Top-Down Effects on Phoneme Perception

  • Phoneme perception is not simply a passive bottom-up process.
  • A phone can be perceived as one or another phoneme depending upon context.
  • Ganong effect (Ganong, 1980):
    • Categorical boundaries.
    • Voice onset time.
    • Modulated by context.
    • Example: DA TA DASH TASK

Phoneme Restoration Effect

  • Top-down effects (Warren, 1970):
    • Ambiguity?
      • "The _eel had a broken axle"
      • "The _eel on the orange was hard to cut"
    • Effects are stronger:
      • In words than non-words
      • Later in words
      • In strongly biasing contexts

McGurk Effect

  • Top-down effects (McGurk & MacDonald, 1976):
    • The effects of visual speech perception on the audio stream.
    • Multimodal speech perception.
    • Interference caused by seeing one phoneme and hearing another.

Active Speech Perception

  • Top-down effects are evidence that speech perception is an active rather than a passive process.
  • Combination of top-down and bottom-up information.
  • Allows us to overcome imperfect speech input.

Speech Segmentation

  • Continuous speech signal:
    • Dynamic waveform caused by continuous movement of articulators.
    • Boundaries not evident in the speech signal.
    • Word boundaries.

Shillcock and Tabossi (1990)

  • Evidence of continuous attempts at word segmentation of the speech stream.
  • Cross-modal priming
    • Hear sentences
    • Respond to written words
    • Lexical decision task
  • Primes:
    • The scientist made a new discovery last year
    • The scientist made a novel discovery last year
  • Target
    • Nudist primed by: The scientist made a new discovery last year
  • Priming effect caused by temporary segmentation error
  • No report of the perception of the word ‘Nudist’ in the prime
  • Evidence of continuous segmentation attempts

Lexical Access

  • Simple Theory
    • Match string of letters/phonemes/syllables to a word in the lexicon
    • Search
    • Organisation of dictionary
    • lexical acoustic house phonemic semantic /h/ /au/ /s/ happy jaw sad table how

Cohort Model (Marslen-Wilson & Welsh, 1978)

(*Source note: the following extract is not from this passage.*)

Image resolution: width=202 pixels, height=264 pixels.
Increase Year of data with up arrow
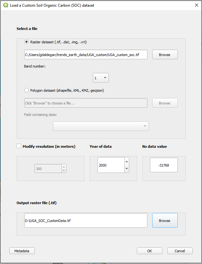(x=127, y=161)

  • ACCESS STAGE (perceptual representation used to activate lexical items, thus generating a candidate set of items – the cohort)
  • SELECTION STAGE (the most likely candidate is chosen from cohort)
  • INTEGRATION STAGE (in which the semantic and syntactic properties of the chosen words are utilized)

Examples of Cohort

  • S: song, story, sparrow, saunter, slow, secret, sentry, etc.
  • SP: spice, spoke, spare, spin, splendid, spelling, spread, etc.
  • SPI: spit, spigot, spill, spiffy, spinaker, spirit, spin, etc.
  • SPIN: spin, spinach, spinster, spinaker, spindle
  • SPINA: word uniqueness point spinach

Word Recognition

  • Word recognition is fast
    • Shadowing and word-monitoring tasks: latencies of 250-275 msec
    • Intuitively immediate - words are recognized before end of word is reached
  • Uniqueness point .. or even before Evidence from Gating (Grosjean, 1980)
    • presented with fragments of a word with gradually increasing duration t - tr - tre - tress - tresp – trespa
    • The point at which the person guesses the whole word is called the isolation point
  • Average recognition times
    • Out of context: 300-350ms
    • In context: 200ms
  • Top-down effects
    • Ganong, Phonemic restoration, McGurk etc.
  • Speed and robustness depends on words in context
    • sentence --> word context effects
  • System actively seeks matches to input - does not wait for complete match

Lexical Decision

  • Press a button when a presented stimulus is a real word:
    • Words vs non-words
    • Spinach Splinger
      • Fast response = easy access 400ms400 ms
      • Slow response = hard access 500ms500 ms

Factors Affecting Lexical Decision Times

  • Word Length
  • Word frequency
    • High frequency words = common words (“cat, mother, house”)
    • Low frequency words = uncommon words (“accordion, compass”)
  • Uniqueness point
    • early uniqueness point = strawberry (there are no other English words beginning with ”strawb”
    • late uniqueness point = blackberry (not unique at /b/ of berry; blackbird, blackbeetle,…)
  • Neighbourhood
    • yacht peach
      • Both high- FAST frequency SLOW
      • peach has lots of high- frequency neighbours (e.g. reach, peace, beach, pea)

Problems with Cohort

  • Not robust to distortion of initial phonemes
    • e.g. “shigarette”
    • Ganong effect for initial, as well an non-initial phonemes
  • Lexical decision latencies are proportional to frequency-weighted neighborhood size, not merely to cohort size.
    • Marslen-Wilson: auditory lexical decision task with word pairs with matched uniqueness points
    • e.g. DIFFIC | ULThigh frequency (250ms) DIFFID | ENTlow frequency (379ms)
  • Requires segmentation (i.e., location of word onset) before word identification can begin
  • Not robust to segmentation errors
    • The sky is falling This guy is falling

TRACE (Interactive Activation) Model (McClelland & Elman, 1986)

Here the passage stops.